- **Documenttekst**
====================

ECLI:NL:RBDHA:2023:21653

Rechtbank Den Haag

Datum uitspraak
21 november 2023
Publicatiedatum
26 januari 2024
Zaaknummer
NL23.34442
Instantie
Rechtbank Den Haag
Type
Uitspraak
Procedures
  • Eerste aanleg - enkelvoudig
Vindplaatsen
  • Rechtspraak.nl
AI samenvatting door LexboostAutomatisch gegenereerd

Maatregel van bewaring van een Marokkaanse asielzoeker in het bestuursrecht

In deze zaak heeft de Rechtbank Den Haag op 21 november 2023 uitspraak gedaan in een beroep tegen een maatregel van bewaring opgelegd aan een Marokkaanse asielzoeker. De maatregel van bewaring was opgelegd door de Staatssecretaris van Justitie en Veiligheid op 31 oktober 2023, op grond van artikel 59b, eerste lid, aanhef en onder b, van de Vreemdelingenwet 2000. Eiseres, die stelt de Marokkaanse nationaliteit te hebben, heeft tegen dit besluit beroep ingesteld. Tijdens de zitting op 14 november 2023 is eiseres verschenen, bijgestaan door haar gemachtigde, en is er een tolk aanwezig geweest. De rechtbank heeft de argumenten van eiseres gehoord, waaronder dat zij op 27 oktober 2023 een asielaanvraag heeft ingediend en dat de bewaringsmaatregel onrechtmatig was omdat zij niet aan het toezicht had onttrokken.

====================

- **Ruwe gegevens**
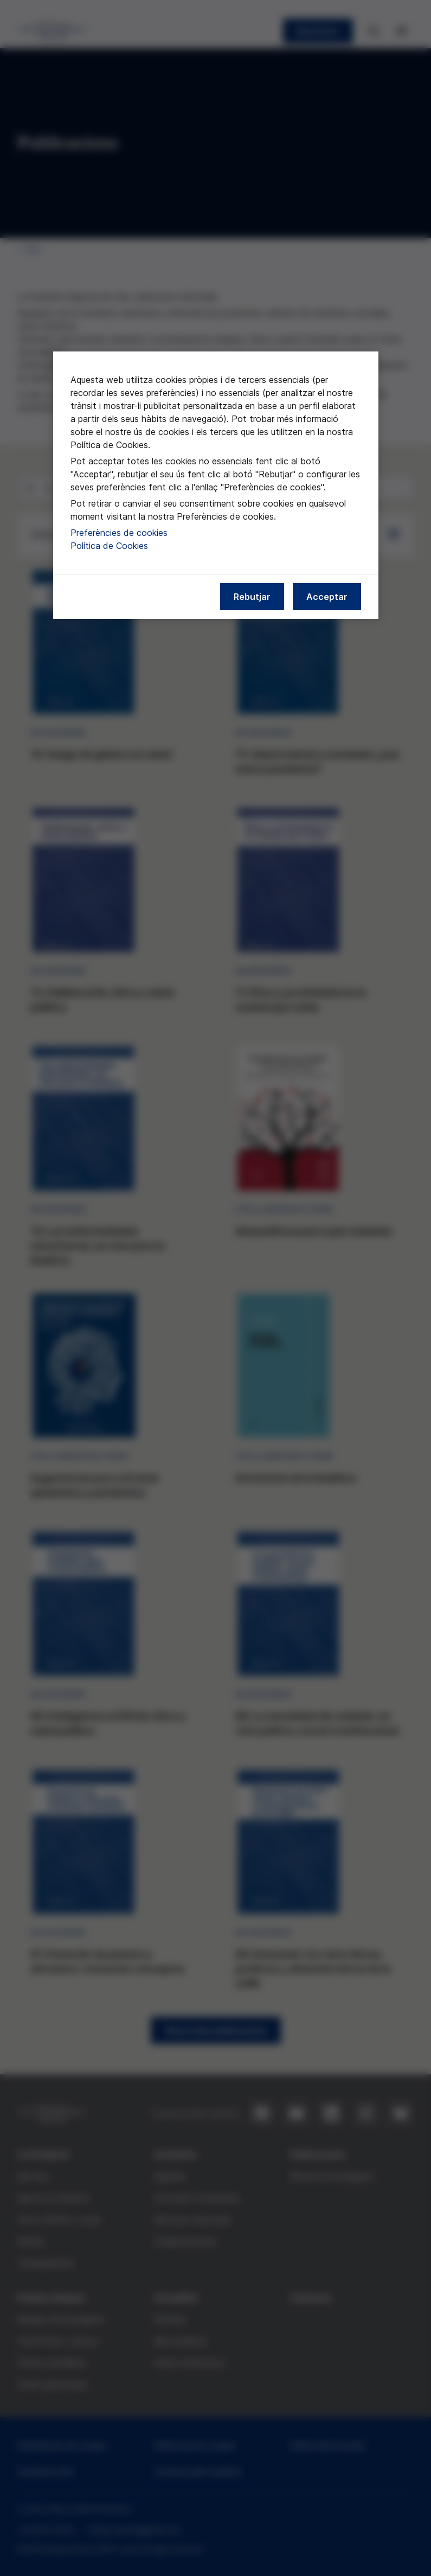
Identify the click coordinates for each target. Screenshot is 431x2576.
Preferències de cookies (119, 532)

====================

- **Opdrachten**
1. Neem uit de uitspraak letterlijk het stuk over van "In deze zaak" tot en met "toezicht had onttrokken.".
2. Welke verschillende datums staan er in de uitspraak? Geef ze allemaal.

- **De antwoorden**
1.
In deze zaak heeft de Rechtbank Den Haag op 21 november 2023 uitspraak gedaan in een beroep tegen een maatregel van bewaring opgelegd aan een Marokkaanse asielzoeker. De maatregel van bewaring was opgelegd door de Staatssecretaris van Justitie en Veiligheid op 31 oktober 2023, op grond van artikel 59b, eerste lid, aanhef en onder b, van de Vreemdelingenwet 2000. Eiseres, die stelt de Marokkaanse nationaliteit te hebben, heeft tegen dit besluit beroep ingesteld. Tijdens de zitting op 14 november 2023 is eiseres verschenen, bijgestaan door haar gemachtigde, en is er een tolk aanwezig geweest. De rechtbank heeft de argumenten van eiseres gehoord, waaronder dat zij op 27 oktober 2023 een asielaanvraag heeft ingediend en dat de bewaringsmaatregel onrechtmatig was omdat zij niet aan het toezicht had onttrokken.

2.
- 21 november 2023
- 26 januari 2024
- 31 oktober 2023
- 14 november 2023
- 27 oktober 2023